However McDermid’s plans to write a third last year while working in New Zealand - as a visiting professor in Scottish studies and crime fiction at the University of Otago in Dunedin – were put on hold after deciding that an idea for the Edinburgh-set Karen Pirie thriller could not wait.
McDermid said: “All of this book was written in New Zealand. I was there between September and Christmas. I was intending to not do very much.
"I was thinking about planning 1999, the next novel in the Allie Burns series.
“I thought: ‘I’ll go there, I’ll read some books that were written in the late-1990s, I’ll relax and listen to the music, I’ll think about the storyline and work it all out so I’m ready to roll in January, as I normally write between January and April.
“But I’d barely got to New Zealand when I woke up one morning and had this idea nagging at my head for a Karen Pirie. I thought: ‘I'm not here to write a Karen Pirie. That will just have to wait. I’ll park it and come back to it.’
“But it just wouldn’t be parked. It kept nippin’ at ma heid until the only thing I could do to get rid of it was to write it. Usually a book stays in my head a long time before I’m ready to write it.”

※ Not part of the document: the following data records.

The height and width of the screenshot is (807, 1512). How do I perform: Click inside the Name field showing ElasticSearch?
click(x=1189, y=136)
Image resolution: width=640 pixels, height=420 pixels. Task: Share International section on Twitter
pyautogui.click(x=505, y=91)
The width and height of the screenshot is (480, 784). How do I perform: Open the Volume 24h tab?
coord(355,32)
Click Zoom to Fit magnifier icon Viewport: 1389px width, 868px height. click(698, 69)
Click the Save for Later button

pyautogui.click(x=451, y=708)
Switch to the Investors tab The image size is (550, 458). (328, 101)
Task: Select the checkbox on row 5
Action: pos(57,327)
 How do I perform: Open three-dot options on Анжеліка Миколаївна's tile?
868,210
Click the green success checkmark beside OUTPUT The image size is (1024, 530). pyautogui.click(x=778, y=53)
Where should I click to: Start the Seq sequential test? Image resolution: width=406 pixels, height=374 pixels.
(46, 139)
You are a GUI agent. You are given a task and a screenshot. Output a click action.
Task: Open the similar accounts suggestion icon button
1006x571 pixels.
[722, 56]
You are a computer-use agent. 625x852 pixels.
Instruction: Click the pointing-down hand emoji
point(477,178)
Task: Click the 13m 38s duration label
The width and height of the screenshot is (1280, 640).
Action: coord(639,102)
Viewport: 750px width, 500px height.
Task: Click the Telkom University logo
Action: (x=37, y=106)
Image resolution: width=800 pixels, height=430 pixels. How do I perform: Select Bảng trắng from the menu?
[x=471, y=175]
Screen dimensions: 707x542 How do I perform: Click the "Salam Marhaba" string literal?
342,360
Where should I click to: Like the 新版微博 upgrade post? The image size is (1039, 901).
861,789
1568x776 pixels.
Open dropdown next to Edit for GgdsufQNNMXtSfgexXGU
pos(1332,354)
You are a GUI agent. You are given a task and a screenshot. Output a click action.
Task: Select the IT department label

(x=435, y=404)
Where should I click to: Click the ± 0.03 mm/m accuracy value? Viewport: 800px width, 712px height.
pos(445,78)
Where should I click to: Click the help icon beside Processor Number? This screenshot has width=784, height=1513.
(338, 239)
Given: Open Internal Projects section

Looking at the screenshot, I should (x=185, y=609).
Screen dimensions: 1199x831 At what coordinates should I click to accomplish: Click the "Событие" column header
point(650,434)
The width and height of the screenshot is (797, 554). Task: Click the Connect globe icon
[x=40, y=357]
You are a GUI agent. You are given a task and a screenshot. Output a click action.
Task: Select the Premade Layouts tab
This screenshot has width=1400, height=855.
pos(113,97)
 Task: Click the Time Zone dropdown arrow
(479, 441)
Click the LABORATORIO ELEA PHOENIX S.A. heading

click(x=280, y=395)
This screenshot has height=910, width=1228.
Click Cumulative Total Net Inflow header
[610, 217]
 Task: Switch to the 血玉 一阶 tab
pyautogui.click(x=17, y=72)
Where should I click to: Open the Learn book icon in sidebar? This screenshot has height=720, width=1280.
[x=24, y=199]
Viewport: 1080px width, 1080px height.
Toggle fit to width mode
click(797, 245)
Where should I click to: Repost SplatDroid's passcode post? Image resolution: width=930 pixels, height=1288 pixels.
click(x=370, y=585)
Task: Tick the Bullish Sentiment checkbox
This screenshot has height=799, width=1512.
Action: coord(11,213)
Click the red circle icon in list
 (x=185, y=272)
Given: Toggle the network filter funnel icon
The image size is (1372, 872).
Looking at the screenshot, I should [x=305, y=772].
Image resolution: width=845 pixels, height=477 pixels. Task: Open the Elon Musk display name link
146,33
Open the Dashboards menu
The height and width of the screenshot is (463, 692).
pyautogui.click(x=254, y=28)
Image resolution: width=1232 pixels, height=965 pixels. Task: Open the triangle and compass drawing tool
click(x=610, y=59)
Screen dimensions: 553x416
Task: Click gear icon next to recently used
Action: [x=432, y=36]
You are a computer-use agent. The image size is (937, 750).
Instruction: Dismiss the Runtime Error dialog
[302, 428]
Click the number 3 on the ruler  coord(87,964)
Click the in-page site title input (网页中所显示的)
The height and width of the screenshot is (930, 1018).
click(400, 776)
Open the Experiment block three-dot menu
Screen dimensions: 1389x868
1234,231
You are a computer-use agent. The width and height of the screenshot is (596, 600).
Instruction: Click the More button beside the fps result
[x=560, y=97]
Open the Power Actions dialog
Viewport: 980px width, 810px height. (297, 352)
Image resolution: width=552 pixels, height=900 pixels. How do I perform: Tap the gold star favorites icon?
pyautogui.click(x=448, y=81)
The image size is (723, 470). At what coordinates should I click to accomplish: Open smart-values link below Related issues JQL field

McDermid revealed that Lauren Lyle, who will be filming a second series of Karen Pirie next year, has already recorded an audiobook version of the new novel.
The author, who launched the new novel just after Lyle was nominated for a Scottish BAFTA for the first series, said: “I’ve not heard it yet. I don't get an advance copy. I have to buy it like everyone else. I think she’ll have done a great job. She did a tremendous job of bringing Karen to the screen.
“For me, the only reason you agree to an adaptation is to bring more people to the books. That’s the joy of it. But it's nice to see the work adapted and the adaptation done well. Karen Pirie is actually stunningly good.”